Système "terrifiant"

Le Premier ministre a réaffirmé que la motivation du gouvernement avait été de mettre le code pénal en conformité avec la Constitution. Le gouvernement disait aussi vouloir ainsi désengorger les prisons. Un nouveau projet de loi sera rédigé et cette fois-ci soumis au parlement. Il n'introduira pas de seuil de 200.000 lei de préjudice pour les délits d'abus de pouvoir, a-t-il précisé.

Le Premier ministre roumain Sorin Grindeanu a annoncé, le 4 février 2017 à Bucarest, l'abrogation du décret controversé assouplissant la législation anticorruption.

Ce texte faisait craindre une régression de la lutte anticorruption alors que, sous la pression de l'UE et de magistrats très offensifs, des centaines de dossiers sur des malversations ont été instruits ces derniers années en Roumanie, marquant un tournant pour la justice du pays.

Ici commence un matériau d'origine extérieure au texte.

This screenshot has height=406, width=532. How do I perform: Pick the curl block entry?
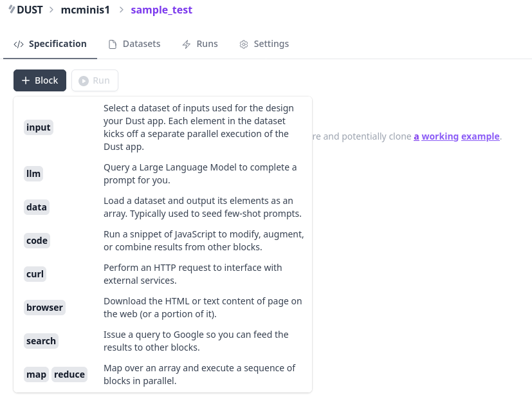(163, 274)
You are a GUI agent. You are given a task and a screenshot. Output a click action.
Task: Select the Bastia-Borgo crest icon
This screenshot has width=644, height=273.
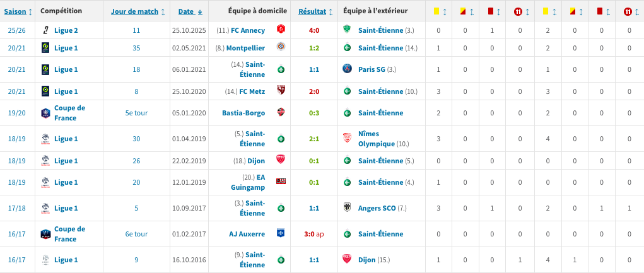(x=281, y=113)
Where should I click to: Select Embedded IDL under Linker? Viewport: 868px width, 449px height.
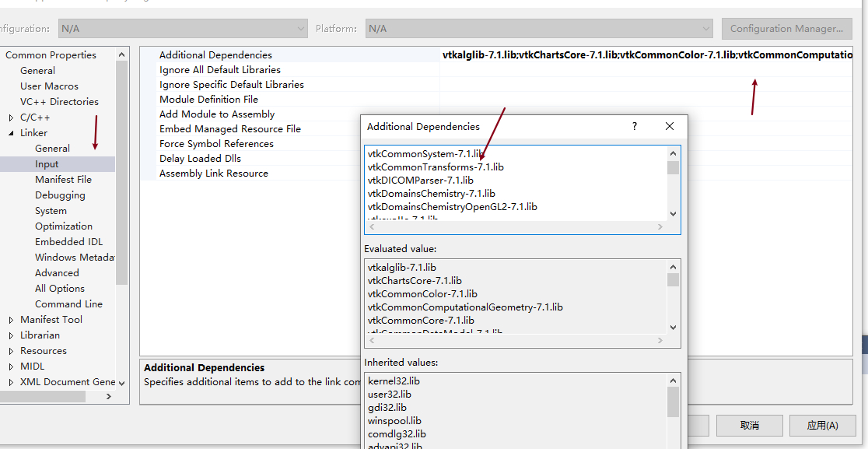click(x=68, y=241)
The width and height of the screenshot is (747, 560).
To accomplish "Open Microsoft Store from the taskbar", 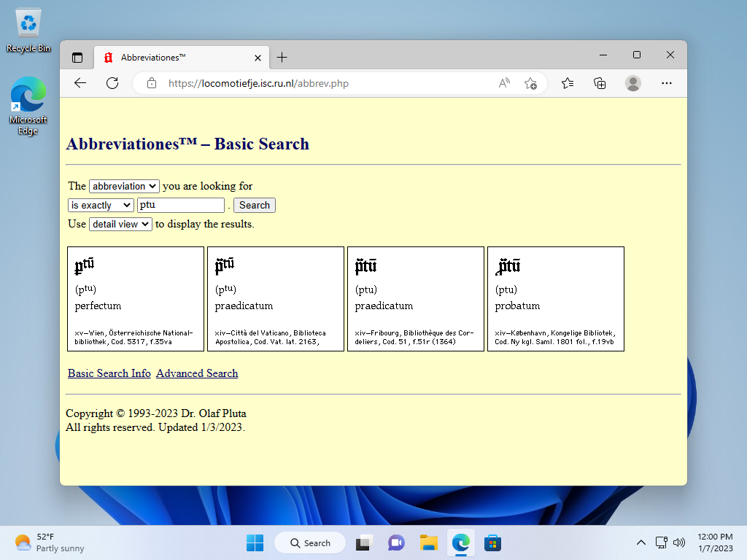I will (x=492, y=543).
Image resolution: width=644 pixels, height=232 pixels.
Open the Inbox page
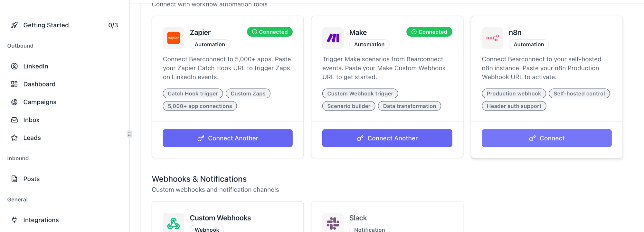tap(31, 120)
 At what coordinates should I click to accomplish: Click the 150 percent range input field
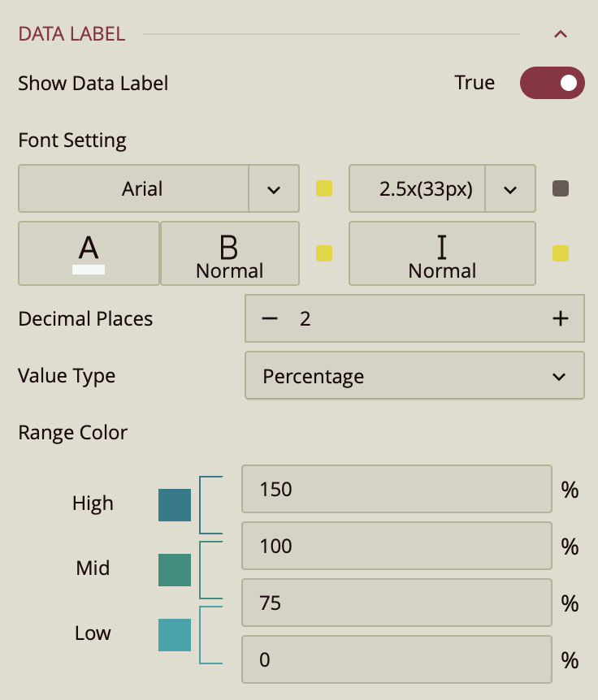coord(397,489)
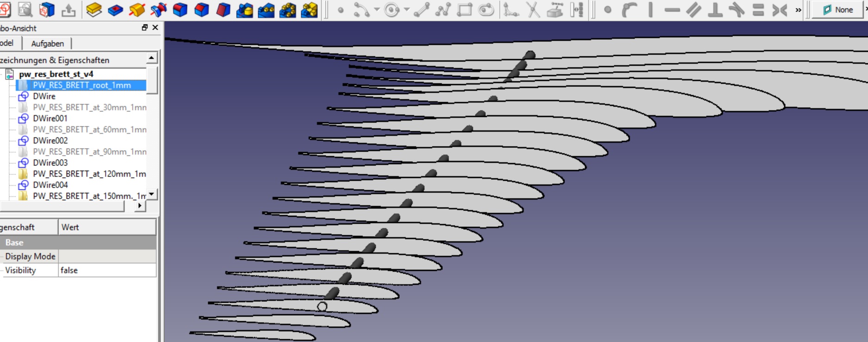
Task: Click the None button
Action: tap(838, 10)
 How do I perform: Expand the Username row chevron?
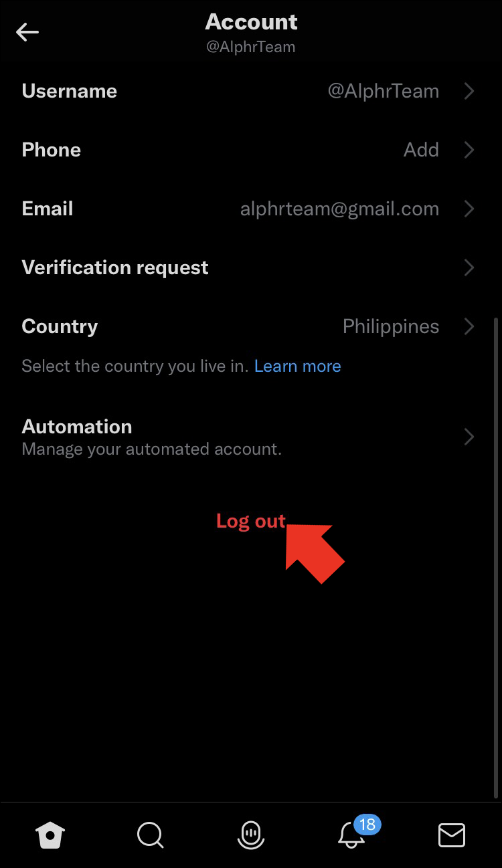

Le gouvernement a été critiqué pour avoir voulu mettre à l'abri de la justice le chef du parti social-démocrate (PSD), actuellement en procès dans une affaire d'emplois fictifs. La Commission européenne et le département d'État américain avaient exprimé leur préoccupation.

M. Dragnea, qui a déjà écopé de deux ans de prison avec sursis dans un précédent dossier, s'est défendu d'être l'un des bénéficiaires du décret, dénonçant une campagne de désinformation. Mais Alexander, un manifestant de 30 ans, a perçu le décret gouvernemental comme une provocation dans une société qui vit la corruption au quotidien: fonctionnaire, il explique voir le système de l'intérieur et "c'est terrifiant", assure-t-il. "Pour chaque chose, il faut payer, il faut faire des queues interminables", décrit ce père de famille poussant un landau.

Le gouvernement a par ailleurs transmis cette semaine au parlement un projet de loi, également critiqué, visant à gracier 2.500 détenus, dont certains pourraient être des élus condamnés.Chassé du pouvoir fin 2015 par des manifestations contre la corruption, mais triomphalement réélu aux législatives de décembre, le PSD, au centre de la vie politique depuis la fin du communisme, a été particulièrement touché par les enquêtes du parquet national anticorruption (DNA), qu'il accuse de procéder à une chasse aux sorcières.Le parti jouit d'une solide base électorale dans les milieux ruraux et défavorisés, qui l'ont à nouveau plébiscité il y a deux mois sur fond de promesses de hausse des prestations sociales.